As you know Studio Hayek is attempting to increase its readership in the face of intense competition from Cafe Hayek. A future project to add value to the Studio Hayek site (which I hope will also cause Cafe Hayek to innovate) is to create a short video that discusses whether it is against the law or against legislation to use marijuana in college dormitories which reek of marijuana smoke. I believe it is not against the law to smoke marijuana on certain U.C. Santa Cruz dorms and I believe I can prove this through a short mini-documentary.

Anyway, I thought I’d share this idea with you so you have enough time to prepare for the creative destruction which is in Cafe Hayek’s future.

John V June 6, 2011 at 1:18 pm

First complete paragraph (4th line down) of the last column says it all quite well. Sounds very familiar.

Seth June 6, 2011 at 2:32 pm

I’ll give Prohibitionist credit for amending the Constitution rather than just using a broad interpretation of the General Welfare goal.

I’ll give the anti-Prohibitionists equal credit for amending the Constitution as well.

Economiser June 6, 2011 at 4:46 pm

I concur.

Kent Gatewood June 6, 2011 at 4:34 pm

How does legalization get around product liability law? Insurance? A purported provider of a drug that killed is facing two counts of first degree murder here in Oklahoma. Would it be libertarian to support the death penalty of pushers who kill?

Seth June 6, 2011 at 4:52 pm

Ask the cigarette and alcohol companies.

Craig S June 6, 2011 at 5:47 pm

“Ask the cigarette and alcohol companies.”

Putting aside for a moment the numerous lawsuits cigarette companies have faced, cigarettes only kill after prolonged used. Are you suggesting that people should not be held responisble for their own actions? Do people die from recreational drug use or over dosing?

Ken June 6, 2011 at 6:56 pm

Kent,

“How does legalization get around product liability law?”

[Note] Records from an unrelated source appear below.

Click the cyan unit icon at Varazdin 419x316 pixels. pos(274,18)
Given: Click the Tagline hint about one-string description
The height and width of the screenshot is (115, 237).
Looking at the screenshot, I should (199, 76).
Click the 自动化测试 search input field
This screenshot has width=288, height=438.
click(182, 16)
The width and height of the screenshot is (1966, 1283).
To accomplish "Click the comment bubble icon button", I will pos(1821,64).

Are people not responsible for their own actions? What about people who get drunk, then drive?

“A purported provider of a drug that killed is facing two counts of first degree murder here in Oklahoma. Would it be libertarian to support the death penalty of pushers who kill?”

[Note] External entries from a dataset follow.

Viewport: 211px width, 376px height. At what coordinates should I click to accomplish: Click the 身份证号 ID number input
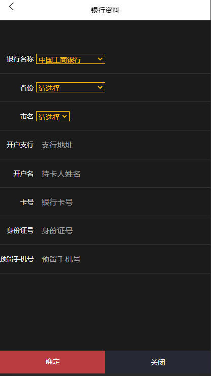coord(124,231)
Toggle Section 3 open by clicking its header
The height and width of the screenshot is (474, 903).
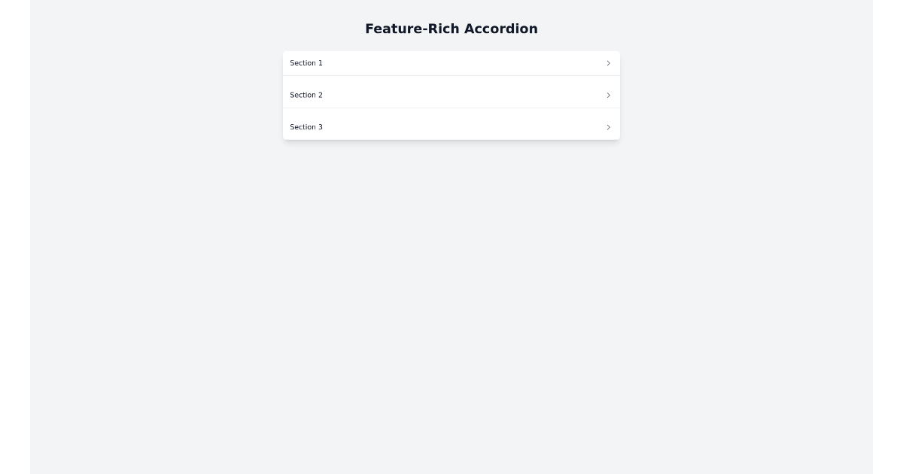coord(452,127)
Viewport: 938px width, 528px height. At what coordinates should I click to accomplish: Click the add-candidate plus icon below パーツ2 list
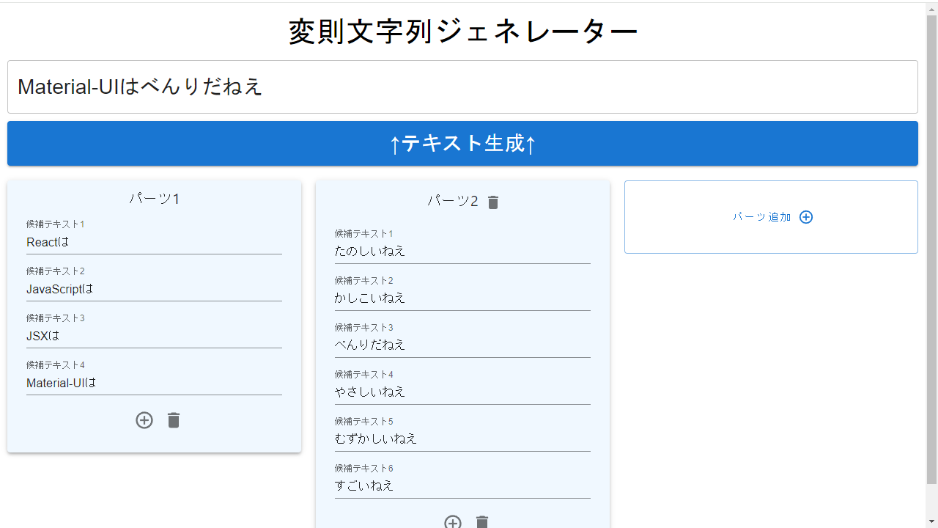[x=453, y=522]
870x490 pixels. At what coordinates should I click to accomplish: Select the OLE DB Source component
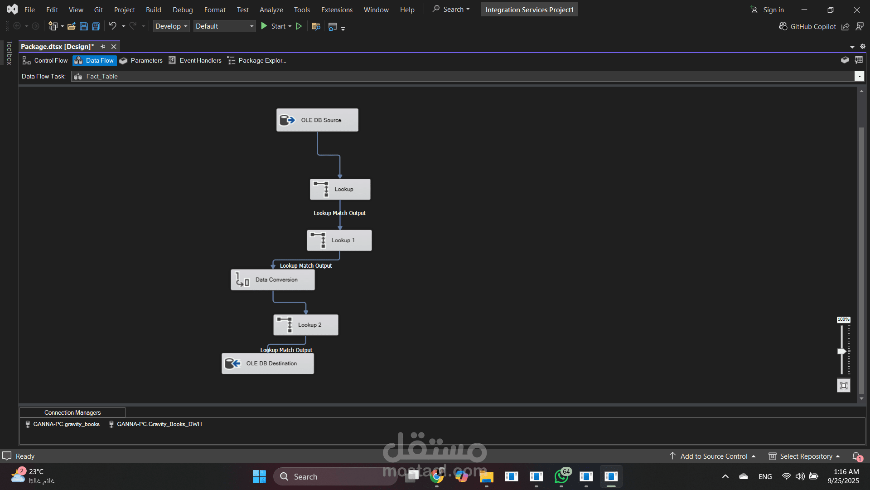(317, 120)
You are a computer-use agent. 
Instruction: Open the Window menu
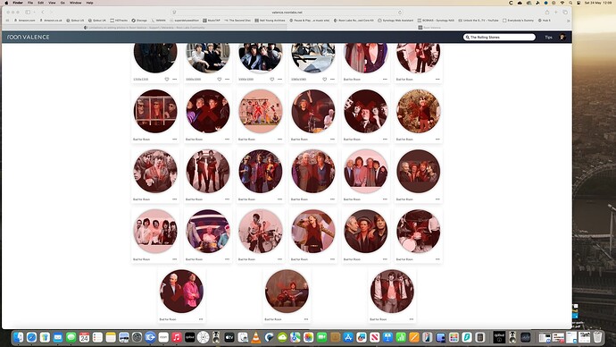click(75, 3)
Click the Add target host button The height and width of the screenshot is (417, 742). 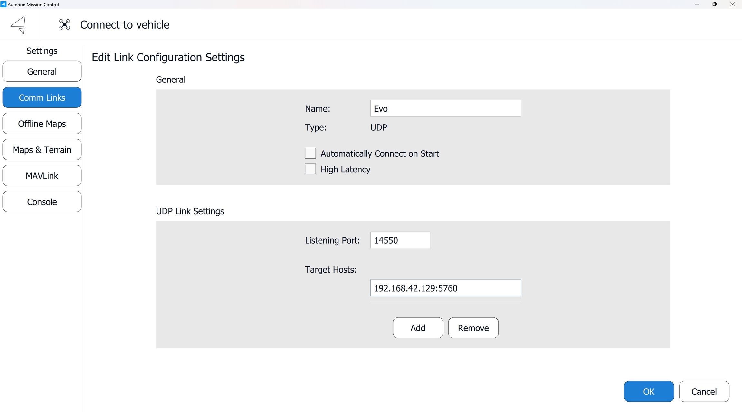click(x=418, y=328)
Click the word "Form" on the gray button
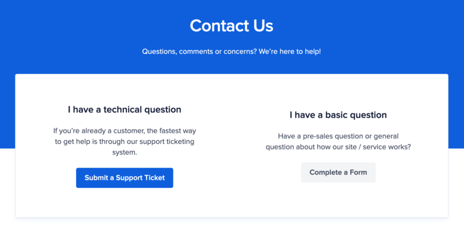Viewport: 464px width, 230px height. pyautogui.click(x=359, y=172)
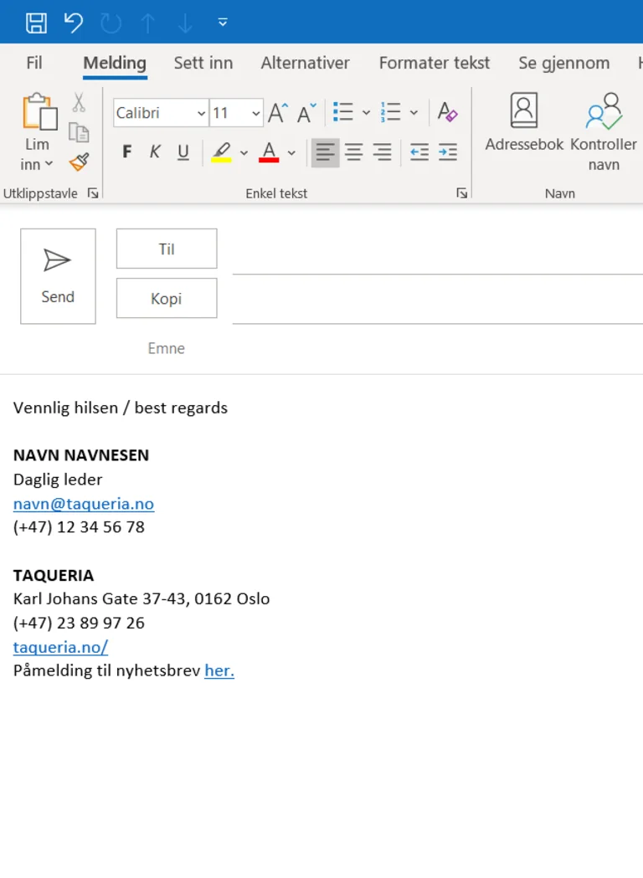Click the Format Painter brush icon
The image size is (643, 878).
tap(79, 162)
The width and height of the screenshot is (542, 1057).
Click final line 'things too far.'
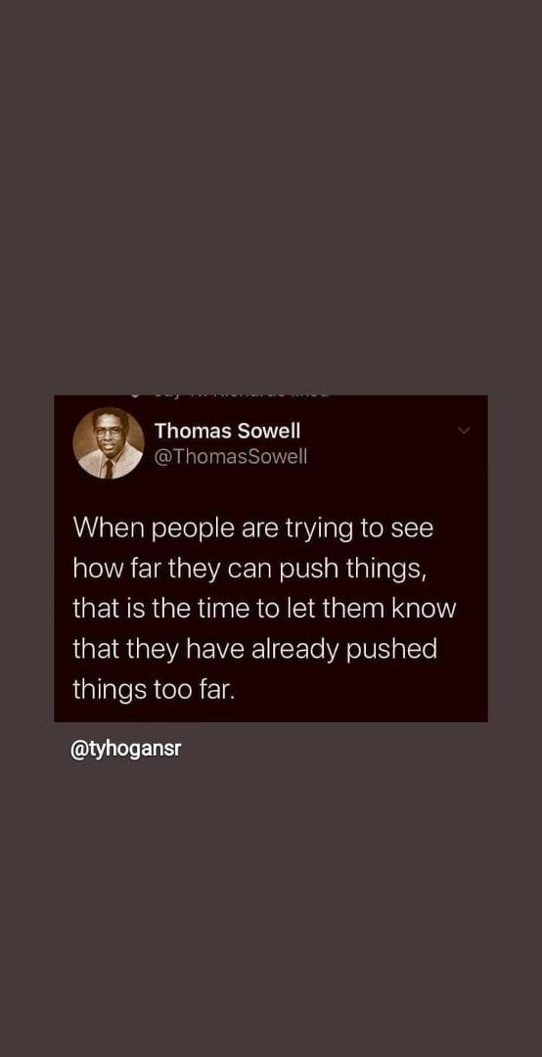[154, 692]
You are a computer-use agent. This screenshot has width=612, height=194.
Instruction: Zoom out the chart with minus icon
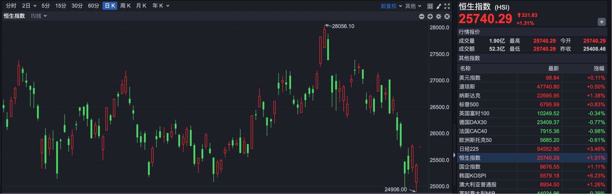click(x=421, y=17)
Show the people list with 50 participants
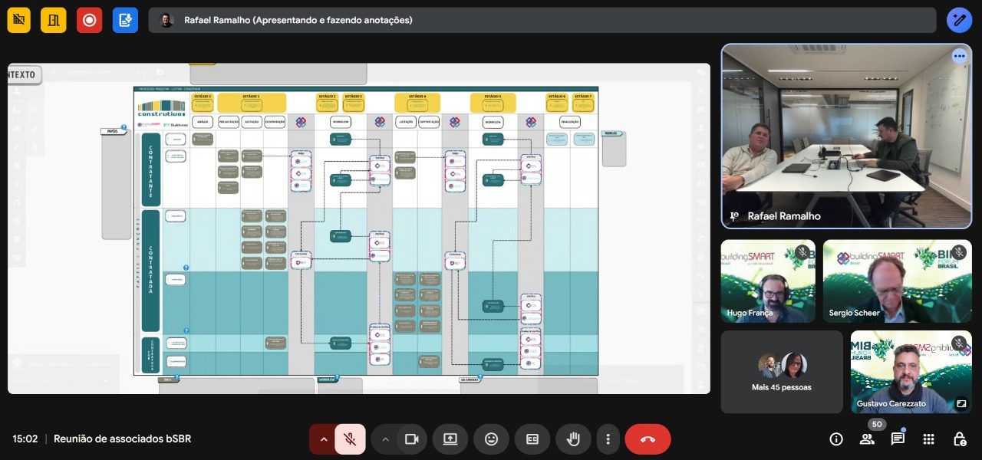This screenshot has width=982, height=460. click(867, 439)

No. For the same reason Jim Beam shouldn’t be responsible for someone who drinks so much they die of alcohol poisoning or foolishly starts driving while drunk.

Get a grip, man.

Regards,
Ken

Dan June 6, 2011 at 7:34 pm

In a black market, space is at a premium. So when alcohol prohibition went into effect, the most potent potables soon dominated black market. Same thing happened to marijuana THC content with War on Drugs. The product variety changes in a legal vs. black market.

indianajim June 6, 2011 at 8:18 pm

And we haven’t heard much if anything about “Mellow Yellow” in decades.

Gil June 7, 2011 at 12:49 am

And no one sells hard liquor nowadays because everyone drinks ligiht beer.

crabguy June 7, 2011 at 1:37 pm

Talk about bed effects! I’d say the “drug war” has produced at least as many bad effects as the drugs themselves. Let’s at least do away with many bad effects brought to us by the “war.” What are they? To name a few: The largest percentage of any nation’s population in prisons. Think of the training in crime produced there. Think of the drain on government’s resources. Simply eliminating those two would be a real benefit. For goodness sake, does anyone really think that the “war” has decreased drug use? You can get drugs right inside prisons! As usual, the do-gooders create more evil than they ever subdue. So much for our “free” society.

Moggio June 7, 2011 at 3:33 pm
Molon Lobe June 9, 2011 at 6:32 pm

If drugs were legalized what would happen. Just look at China where the government sanctioned its sale to the population. Did the crime rate go down? Did prosperity increase? Did the nation prosper?

No it became the prey of foreigners. A land of the walking dead. Just look at our inner cities where drugs reign supreme. Is this what we want?

As usual the free thinkers ask us to ignore the costs of drug use. AIDS, ruined lifes, increased crime, destroyed families. Have we taken leave of our senses wjhen someone can advocate the legalization of drugs. If alcohol is an evil how do we benefit from the legalization of another evil?